= AIM 1 =
Express the listing's lines as a JSON list of strings, one string per line and blank lines omitted. Begin at the first line of the listing and stop after the line containing "click(x=31, y=383)".

= SOURCE EXCERPT =
# # # # #
Extract the year from a iso date string or datetime object.

Examples:

>>>  get_year_from_iso(None)
None
>>>  get_year_from_iso("2023")
2023
>>>  get_year_from_iso(2020)
2020
>>>  get_year_from_iso(datetime.now())
2024
>>>  get_year_from_iso("2000-01")
2000

Parameters:

Name	Type	Description	Default
`value`	`Any`	Any input that will be cleaned	required

Returns:

Type	Description
`int \| None`	The year or `None`

Source code in ftmq/util.py

def get_year_from_iso(value: Any) -> int | None:
    """
    Extract the year from a iso date string or `datetime` object.

    Examples:
        >>>  get_year_from_iso(None)
        None
        >>>  get_year_from_iso("2023")
        2023
        >>>  get_year_from_iso(2020)
        2020
        >>>  get_year_from_iso(datetime.now())
        2024
        >>>  get_year_from_iso("2000-01")
        2000

    Args:
        value: Any input that will be [cleaned][ftmq.util.clean_string]

    Returns:
        The year or `None`
    """
    value = clean_string(value)
    if not value:
        return
    try:
        return int(str(value)[:4])
    except ValueError:
        return

`join_slug(*parts, prefix=None, sep='-', strict=True, max_len=255)`

Create a stable slug from parts with optional validation

Examples:

>>> join_slug("foo", "bar")
"foo-bar"
>>> join_slug("foo", None, "bar")
None
>>> join_slug("foo", None, "bar", strict=False)
"foo-bar"
>>> join_slug("foo", "bar", sep="_")
"foo_bar"
>>> join_slug("a very long thing", max_len=15)
"a-very-5c156cf9"
# # # # #
= AIM 2 =
List every parameter name that appears in the join_slug signature in the documentation excerpt.
# # # # #
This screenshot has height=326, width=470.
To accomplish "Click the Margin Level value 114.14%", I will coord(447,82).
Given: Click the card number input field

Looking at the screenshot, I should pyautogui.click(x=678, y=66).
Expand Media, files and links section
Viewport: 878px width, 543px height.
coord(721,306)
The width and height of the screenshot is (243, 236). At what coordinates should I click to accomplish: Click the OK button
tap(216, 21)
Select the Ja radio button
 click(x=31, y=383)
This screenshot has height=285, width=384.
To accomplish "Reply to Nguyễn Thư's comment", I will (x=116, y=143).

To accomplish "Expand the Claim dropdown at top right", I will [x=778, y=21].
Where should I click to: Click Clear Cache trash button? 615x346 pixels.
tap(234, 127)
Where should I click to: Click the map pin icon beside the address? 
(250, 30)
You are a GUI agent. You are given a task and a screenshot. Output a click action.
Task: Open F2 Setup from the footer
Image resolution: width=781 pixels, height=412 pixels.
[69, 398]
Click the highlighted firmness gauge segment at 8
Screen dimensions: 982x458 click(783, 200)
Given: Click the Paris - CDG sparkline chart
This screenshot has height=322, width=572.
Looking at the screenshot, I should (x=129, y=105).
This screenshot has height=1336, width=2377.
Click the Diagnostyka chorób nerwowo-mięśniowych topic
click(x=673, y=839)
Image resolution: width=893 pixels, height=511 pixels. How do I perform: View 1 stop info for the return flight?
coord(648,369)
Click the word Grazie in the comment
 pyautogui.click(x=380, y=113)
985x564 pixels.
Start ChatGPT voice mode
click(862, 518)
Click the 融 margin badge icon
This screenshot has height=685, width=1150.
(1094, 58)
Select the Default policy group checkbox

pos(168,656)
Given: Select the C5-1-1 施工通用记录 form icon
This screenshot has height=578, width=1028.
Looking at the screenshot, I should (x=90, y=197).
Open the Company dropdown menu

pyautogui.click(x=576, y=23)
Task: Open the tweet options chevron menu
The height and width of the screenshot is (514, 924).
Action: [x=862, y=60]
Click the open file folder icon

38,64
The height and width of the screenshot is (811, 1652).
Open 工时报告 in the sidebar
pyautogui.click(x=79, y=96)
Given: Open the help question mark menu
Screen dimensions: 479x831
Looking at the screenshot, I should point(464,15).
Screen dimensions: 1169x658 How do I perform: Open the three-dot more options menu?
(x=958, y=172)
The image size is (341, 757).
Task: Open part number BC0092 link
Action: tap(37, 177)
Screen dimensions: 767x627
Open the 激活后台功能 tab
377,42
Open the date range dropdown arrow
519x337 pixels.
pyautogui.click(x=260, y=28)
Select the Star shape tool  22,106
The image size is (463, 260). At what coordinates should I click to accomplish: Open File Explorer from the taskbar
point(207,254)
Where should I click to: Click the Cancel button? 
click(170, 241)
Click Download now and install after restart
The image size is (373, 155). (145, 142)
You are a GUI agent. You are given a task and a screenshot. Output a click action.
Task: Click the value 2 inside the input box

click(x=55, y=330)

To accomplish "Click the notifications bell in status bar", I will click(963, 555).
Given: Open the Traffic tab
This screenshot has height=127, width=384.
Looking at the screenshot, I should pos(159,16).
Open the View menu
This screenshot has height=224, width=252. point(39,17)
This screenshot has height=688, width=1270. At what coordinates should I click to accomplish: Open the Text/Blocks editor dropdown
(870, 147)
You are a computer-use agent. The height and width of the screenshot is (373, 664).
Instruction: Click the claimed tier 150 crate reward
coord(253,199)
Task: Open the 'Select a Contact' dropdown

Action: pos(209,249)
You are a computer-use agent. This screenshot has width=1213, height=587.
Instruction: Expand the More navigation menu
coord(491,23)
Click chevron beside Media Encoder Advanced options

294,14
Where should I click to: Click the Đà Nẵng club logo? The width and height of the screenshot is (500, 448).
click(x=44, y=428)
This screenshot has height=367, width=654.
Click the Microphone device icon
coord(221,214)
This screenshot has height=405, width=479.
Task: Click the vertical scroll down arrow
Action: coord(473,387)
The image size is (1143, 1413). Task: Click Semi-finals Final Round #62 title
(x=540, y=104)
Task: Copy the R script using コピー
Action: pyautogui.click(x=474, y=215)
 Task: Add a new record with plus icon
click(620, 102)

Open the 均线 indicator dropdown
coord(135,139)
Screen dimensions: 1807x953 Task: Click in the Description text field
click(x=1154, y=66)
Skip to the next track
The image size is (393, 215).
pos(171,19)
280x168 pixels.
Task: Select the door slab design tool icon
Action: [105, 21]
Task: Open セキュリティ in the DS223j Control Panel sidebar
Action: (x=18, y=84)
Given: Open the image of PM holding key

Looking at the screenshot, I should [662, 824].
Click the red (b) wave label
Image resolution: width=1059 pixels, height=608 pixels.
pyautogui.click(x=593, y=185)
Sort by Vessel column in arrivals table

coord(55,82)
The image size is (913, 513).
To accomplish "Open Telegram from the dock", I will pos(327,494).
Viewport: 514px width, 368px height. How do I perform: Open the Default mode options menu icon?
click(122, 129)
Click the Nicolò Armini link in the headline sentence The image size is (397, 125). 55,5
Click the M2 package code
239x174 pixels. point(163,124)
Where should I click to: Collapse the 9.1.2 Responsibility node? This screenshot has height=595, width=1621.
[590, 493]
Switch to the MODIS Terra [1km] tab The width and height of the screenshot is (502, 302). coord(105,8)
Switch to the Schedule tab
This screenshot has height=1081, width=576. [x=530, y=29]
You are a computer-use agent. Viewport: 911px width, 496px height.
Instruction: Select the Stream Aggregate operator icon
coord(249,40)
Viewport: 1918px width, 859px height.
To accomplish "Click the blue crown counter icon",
# # # # #
= ANSWER 1 =
[
  "This screenshot has height=326, width=470.",
  "To accomplish \"Click the Margin Level value 114.14%\", I will coord(447,82).",
  "Given: Click the card number input field",
  "Looking at the screenshot, I should pyautogui.click(x=678, y=66).",
  "Expand Media, files and links section",
  "Viewport: 878px width, 543px height.",
  "coord(721,306)",
  "The width and height of the screenshot is (243, 236). At what coordinates should I click to accomplish: Click the OK button",
  "tap(216, 21)",
  "Select the Ja radio button",
  " click(x=31, y=383)"
]

= ANSWER 2 =
parts, prefix, sep, strict, max_len